Michigan: A solar orbiter mission by the researchers of the University of Michigan will be launched on February 7 for studying the physics of the Sun and will also be the first to capture the images of Sun’s poles.
The European Space Agency’s (ESA) Solar Orbiter will function in coordination with Parker Solar Probe of NASA which was launched earlier in August 2018.
According to researchers, the orbiter will be launched from Cape Canaveral.
Solar storms are generally the torrents of charged particles and electromagnetic fields that travel from the Sun and rattle the magnetic field Earth. Disturbances can harm power lines and put expensive transformers at risk and can also damage satellites.
The ability of humans to predict the threats arising from solar activity used to come from the data that is collected from spacecraft and telescopes that were stationed far from the action on the Sun.
Solar Orbiter seeks to connect the activity on the Sun to solar plasma that flows out in the heliosphere and drives space weather.
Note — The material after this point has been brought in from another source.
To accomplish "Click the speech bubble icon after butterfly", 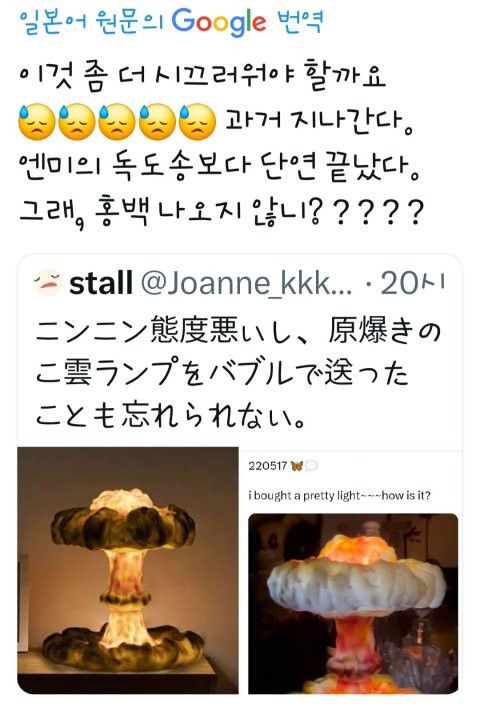I will click(311, 466).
“We don’t fully understand how space weather originates on the Sun. In fact, events on the Sun are very hard to predict right now, though they are observable after the fact. We can’t predict them with the accuracy that we really need,” said the associate researcher Jim Raines.
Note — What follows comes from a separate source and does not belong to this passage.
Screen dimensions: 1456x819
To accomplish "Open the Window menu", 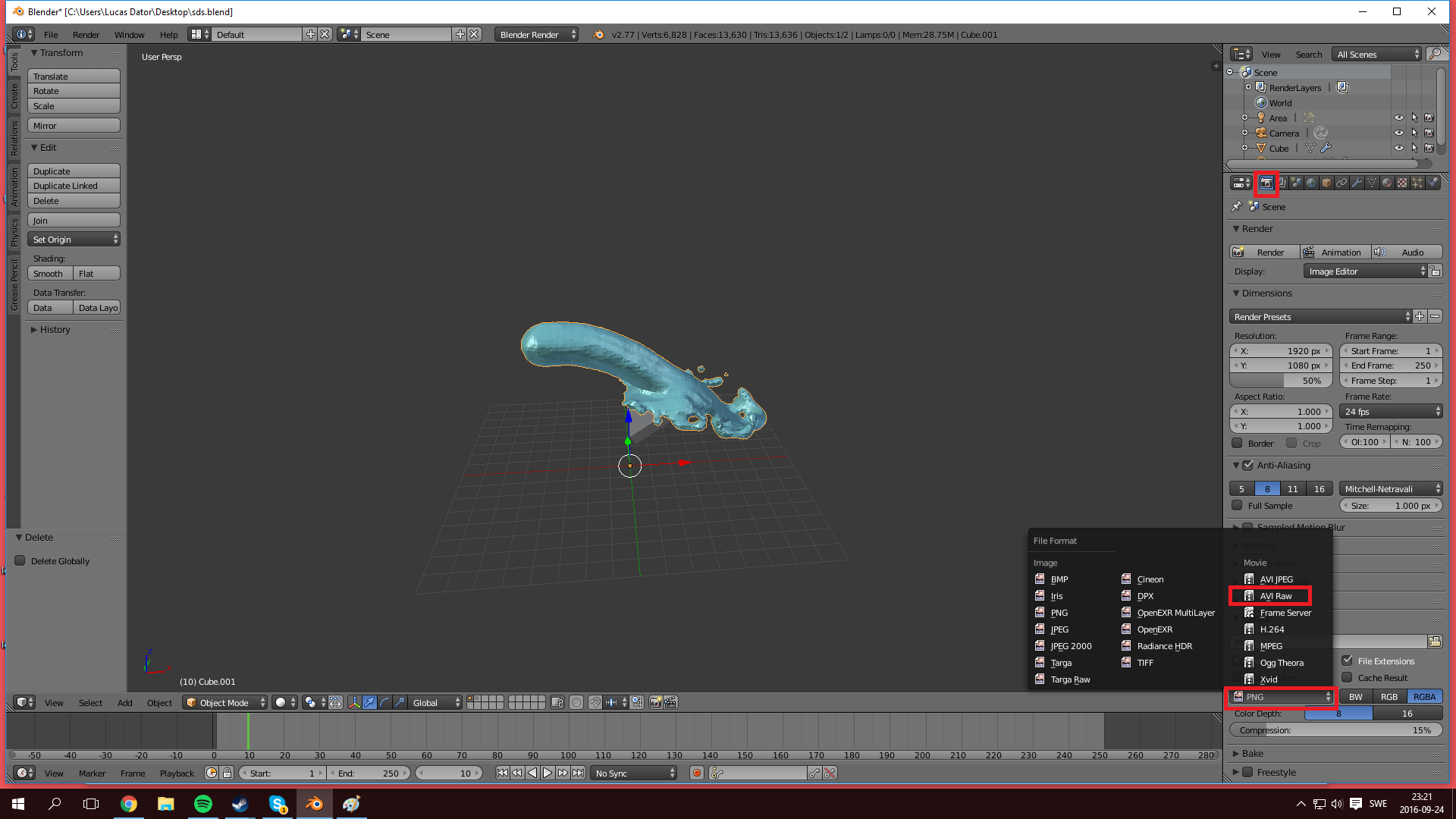I will 129,35.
“We hope that the connections that we’ll be making with Solar Orbiter will lay more of the groundwork needed to build a system that is able to predict space weather accurately,” added Raines.
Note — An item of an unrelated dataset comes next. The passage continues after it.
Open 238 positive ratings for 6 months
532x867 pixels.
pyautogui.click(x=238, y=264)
Further, he said that solar orbiter will be able to track active regions which are the regions that have the probability of exploding into a coronal mass ejection which is an important event of the solar space weather event.
The instrument that will be used include the Heavy Ion Sensor (HIS) which is partially built at U-M. HIS is a kind of ion mass spectrometer that is known to break down the composition of the solar wind it samples.
By getting the knowledge of the composition, researchers will further be able to determine the area where energy is being deposited and fed in the solar wind and eruptions on the Sun and of how particles are accelerated in the heliosphere.
The heliosphere is the bubble present around the solar system which is formed by the solar wind and is known to protect Earth from galactic cosmic radiation.
This data will further allow researchers to determine the origin of the solar wind sampled by Orbiter.
“While the Parker Solar Probe focuses on protons, electrons and alpha particles — the most abundant particles coming out of the Sun — we’re looking at trace elements that are heavier than that, like carbon, oxygen, and iron, but far less abundant,” said another researcher Sue Lepri.
“These heavy ions reflect the solar wind’s energy sources. And so that’s something you can’t fully get at unless you understand these heavy ions,” Lepri added.
Orbiter eventually comes within 60 solar radii or 42 million kilometers of the Sun. That puts it in a position to pick up where Parker leaves off.
The mission of Parker Solar Probe was to fly at closer proximity to the Sun than any previous spacecraft and collect data directly within the solar corona.
The science goals of the same are to understand the heating of the solar corona in a better way and also to understand the acceleration of the solar wind and energetic particles.
“We’ve observed the solar wind and tried to connect it back to the Sun to some degree with spacecraft that are sitting just upstream of Earth. But there’s a lot of stuff that can happen between the Sun and Earth,” Lepri said.
“Orbiter will take some of the mystery out of that. It’s connecting what is observed on the Sun more directly with what actually is blowing past you in the solar wind. So it helps answer the question: How do you connect the solar magnetic field and the plasma energy in the corona with the solar wind in a bigger sense,” Lepri added.